▶ **STUDY MATERIAL**:
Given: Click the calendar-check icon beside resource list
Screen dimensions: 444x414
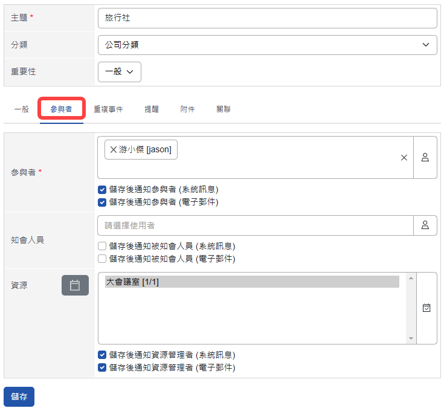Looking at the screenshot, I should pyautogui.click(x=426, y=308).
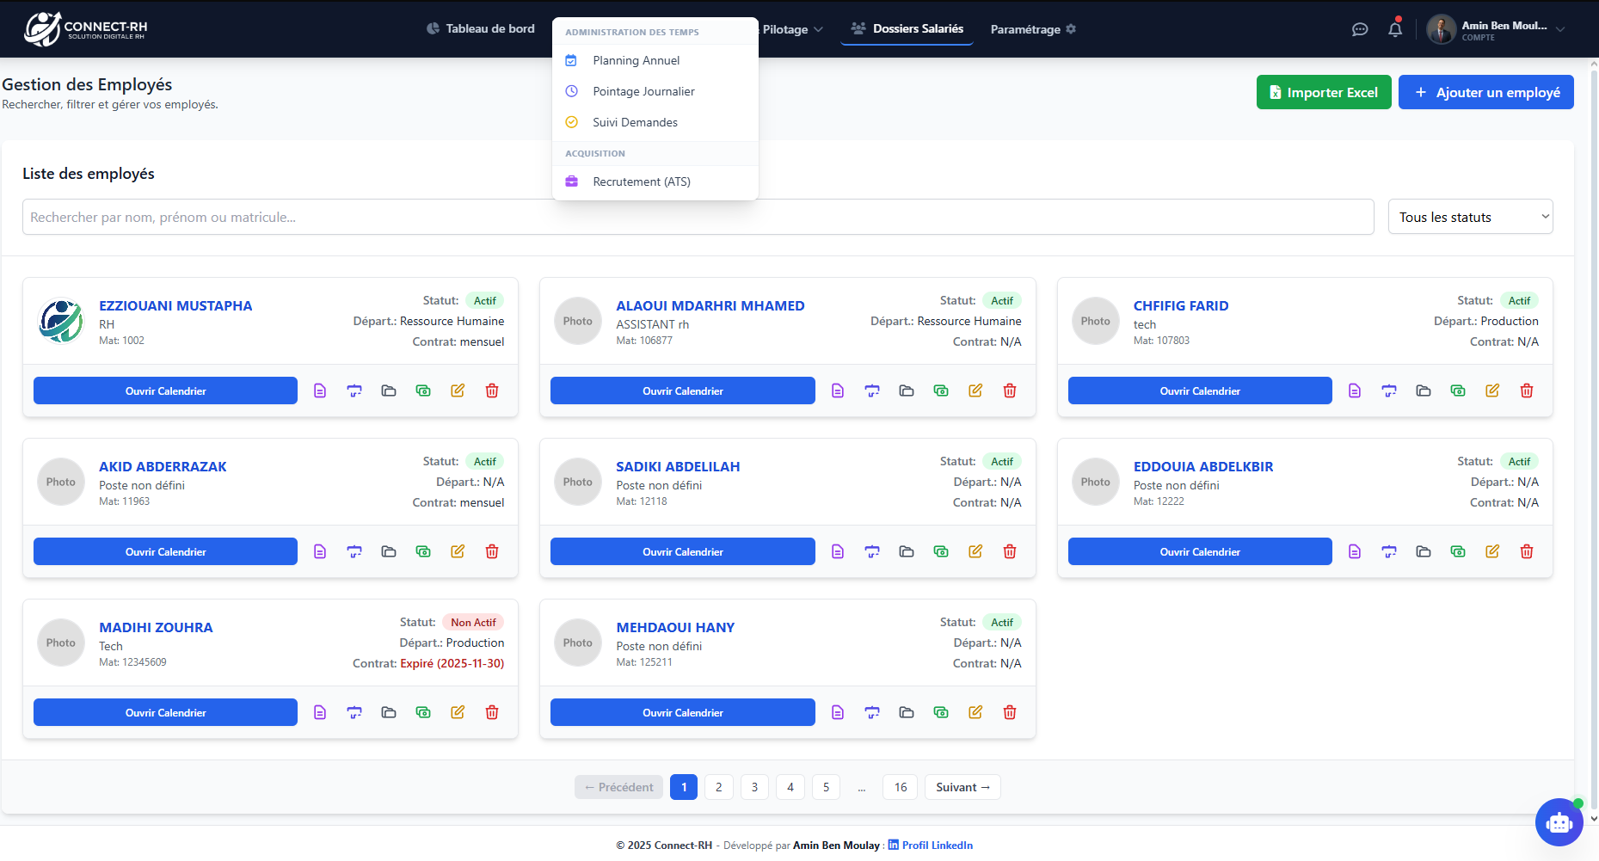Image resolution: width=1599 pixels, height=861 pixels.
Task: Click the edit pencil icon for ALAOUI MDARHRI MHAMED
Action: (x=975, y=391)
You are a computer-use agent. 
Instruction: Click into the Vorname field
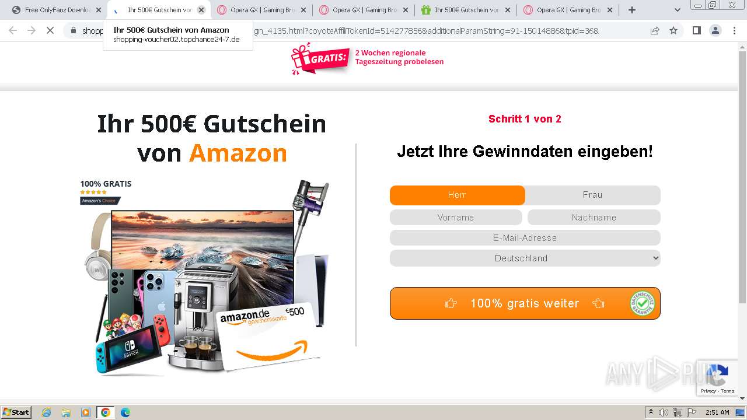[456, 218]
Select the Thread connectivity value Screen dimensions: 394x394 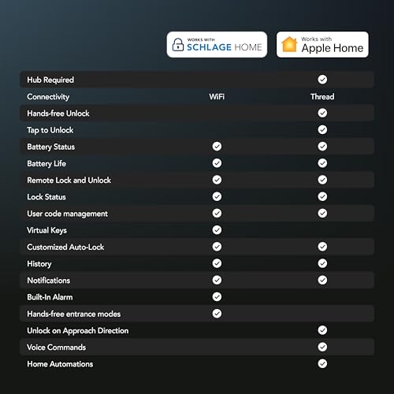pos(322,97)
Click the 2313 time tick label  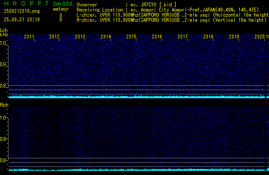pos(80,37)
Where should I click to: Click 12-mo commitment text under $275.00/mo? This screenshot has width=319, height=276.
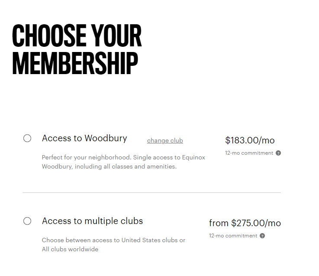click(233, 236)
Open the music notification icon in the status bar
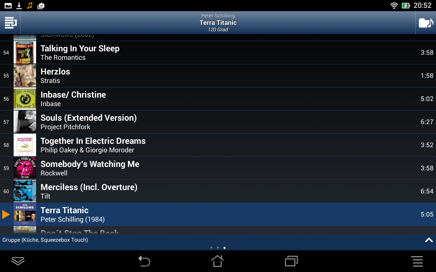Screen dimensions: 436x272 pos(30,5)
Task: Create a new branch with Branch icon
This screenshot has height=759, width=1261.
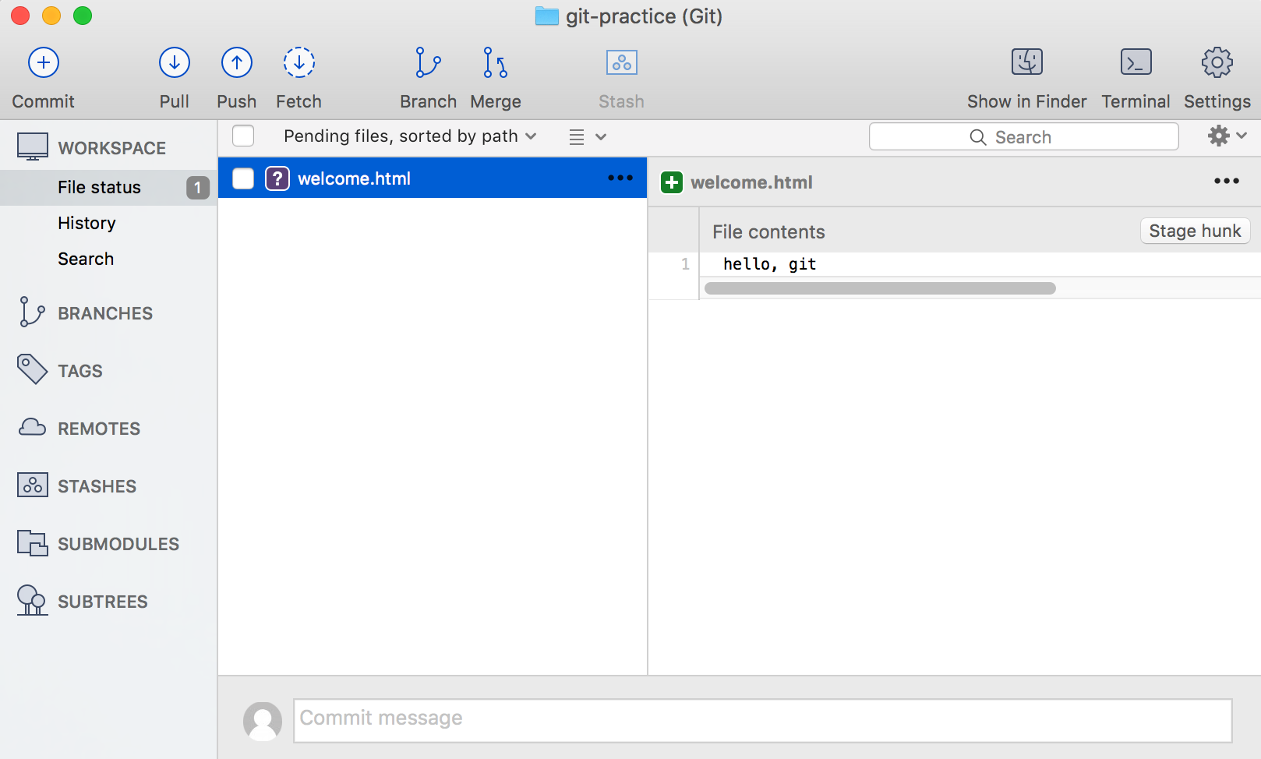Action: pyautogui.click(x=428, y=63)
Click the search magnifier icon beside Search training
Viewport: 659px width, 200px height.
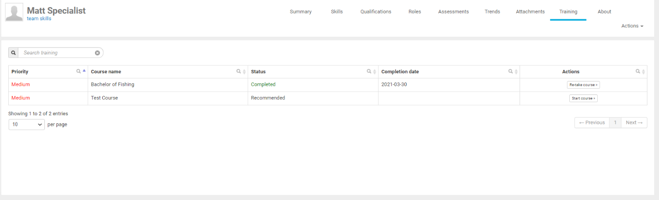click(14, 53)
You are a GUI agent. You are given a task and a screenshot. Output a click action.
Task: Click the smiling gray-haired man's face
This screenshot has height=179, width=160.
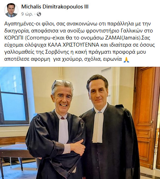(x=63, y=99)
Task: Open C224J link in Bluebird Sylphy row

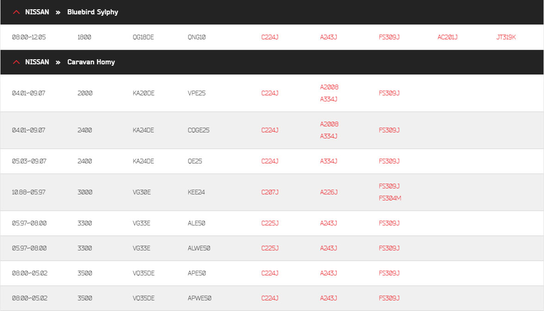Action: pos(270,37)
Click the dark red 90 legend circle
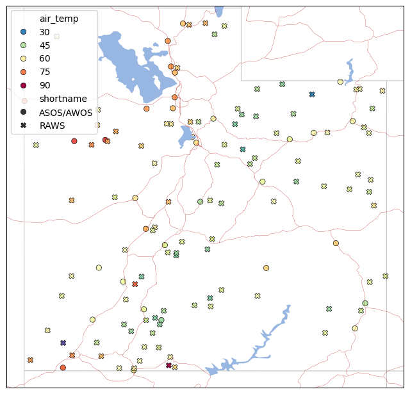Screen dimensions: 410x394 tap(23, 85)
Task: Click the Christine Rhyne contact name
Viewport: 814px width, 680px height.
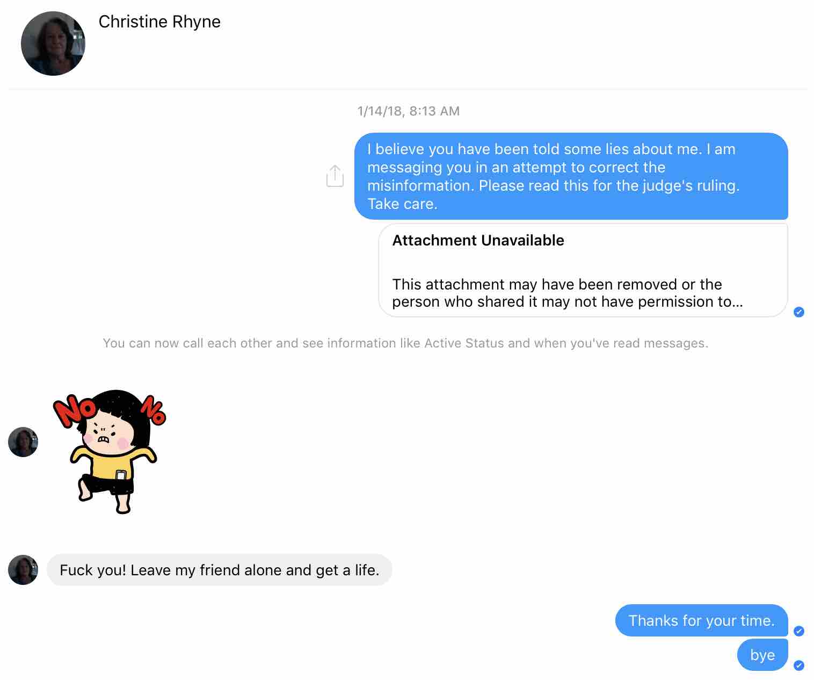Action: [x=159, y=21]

▶ **WHAT TO DO**:
In the entries above, find each line that includes the string "beside" and copy it.

▶ **OUTPUT FOR THIS EXERCISE**:
Given: Click the calendar-check icon beside resource list
Click the search magnifier icon beside Search training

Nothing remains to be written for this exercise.